**Exercise instructions**:
Beneath this instruction is a listing. Transcribe from it only the stretch from the line with "This screenshot has width=712, height=510." through the line with "Given: Click the Master Password label", both end lines included, exactly as written.

**Listed entries**:
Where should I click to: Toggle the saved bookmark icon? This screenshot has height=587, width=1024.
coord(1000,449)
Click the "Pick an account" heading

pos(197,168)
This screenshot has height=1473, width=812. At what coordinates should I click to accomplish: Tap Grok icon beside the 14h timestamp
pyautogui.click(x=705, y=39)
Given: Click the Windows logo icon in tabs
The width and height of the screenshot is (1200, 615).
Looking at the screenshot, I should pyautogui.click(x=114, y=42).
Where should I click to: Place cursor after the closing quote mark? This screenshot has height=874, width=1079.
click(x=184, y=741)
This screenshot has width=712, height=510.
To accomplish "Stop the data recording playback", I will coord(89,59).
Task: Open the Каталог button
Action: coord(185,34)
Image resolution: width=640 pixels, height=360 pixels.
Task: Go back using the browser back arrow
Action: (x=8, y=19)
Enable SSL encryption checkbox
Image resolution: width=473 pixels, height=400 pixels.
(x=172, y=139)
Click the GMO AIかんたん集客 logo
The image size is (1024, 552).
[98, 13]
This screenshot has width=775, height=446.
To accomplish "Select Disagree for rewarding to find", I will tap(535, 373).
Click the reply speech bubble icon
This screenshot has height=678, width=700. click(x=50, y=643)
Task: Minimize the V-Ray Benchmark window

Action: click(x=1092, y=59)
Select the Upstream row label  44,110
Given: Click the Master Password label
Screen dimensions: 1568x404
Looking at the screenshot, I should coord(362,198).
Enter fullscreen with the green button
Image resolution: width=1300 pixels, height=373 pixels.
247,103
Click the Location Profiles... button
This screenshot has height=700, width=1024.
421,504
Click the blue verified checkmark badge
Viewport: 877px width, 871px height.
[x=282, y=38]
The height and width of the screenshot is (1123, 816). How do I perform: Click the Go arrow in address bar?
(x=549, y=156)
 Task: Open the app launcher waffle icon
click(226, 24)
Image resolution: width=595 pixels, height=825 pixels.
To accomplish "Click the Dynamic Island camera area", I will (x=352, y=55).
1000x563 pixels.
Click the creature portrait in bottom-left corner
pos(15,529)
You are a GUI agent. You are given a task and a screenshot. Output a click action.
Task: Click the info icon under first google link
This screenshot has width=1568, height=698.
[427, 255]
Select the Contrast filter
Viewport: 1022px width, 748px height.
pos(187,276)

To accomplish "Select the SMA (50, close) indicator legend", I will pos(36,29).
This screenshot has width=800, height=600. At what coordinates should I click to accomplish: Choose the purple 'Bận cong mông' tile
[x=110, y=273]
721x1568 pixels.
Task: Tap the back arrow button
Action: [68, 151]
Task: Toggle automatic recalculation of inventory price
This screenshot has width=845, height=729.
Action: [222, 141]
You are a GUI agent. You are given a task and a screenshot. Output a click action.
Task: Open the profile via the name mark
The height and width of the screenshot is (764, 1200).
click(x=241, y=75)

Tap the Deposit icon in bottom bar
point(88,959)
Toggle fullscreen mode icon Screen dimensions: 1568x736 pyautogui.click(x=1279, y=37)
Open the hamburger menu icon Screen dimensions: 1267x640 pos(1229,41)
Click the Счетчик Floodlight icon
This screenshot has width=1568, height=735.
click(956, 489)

**Result of the exercise**:
This screenshot has width=712, height=510.
To accomplish "Stop the data recording playback", I will coord(89,59).
Task: Open the Каталог button
Action: coord(185,34)
Image resolution: width=640 pixels, height=360 pixels.
Task: Go back using the browser back arrow
Action: (x=8, y=19)
Enable SSL encryption checkbox
Image resolution: width=473 pixels, height=400 pixels.
(x=172, y=139)
Click the GMO AIかんたん集客 logo
The image size is (1024, 552).
[98, 13]
This screenshot has width=775, height=446.
To accomplish "Select Disagree for rewarding to find", I will tap(535, 373).
Click the reply speech bubble icon
This screenshot has height=678, width=700. click(x=50, y=643)
Task: Minimize the V-Ray Benchmark window

Action: click(x=1092, y=59)
Select the Upstream row label  44,110
Given: Click the Master Password label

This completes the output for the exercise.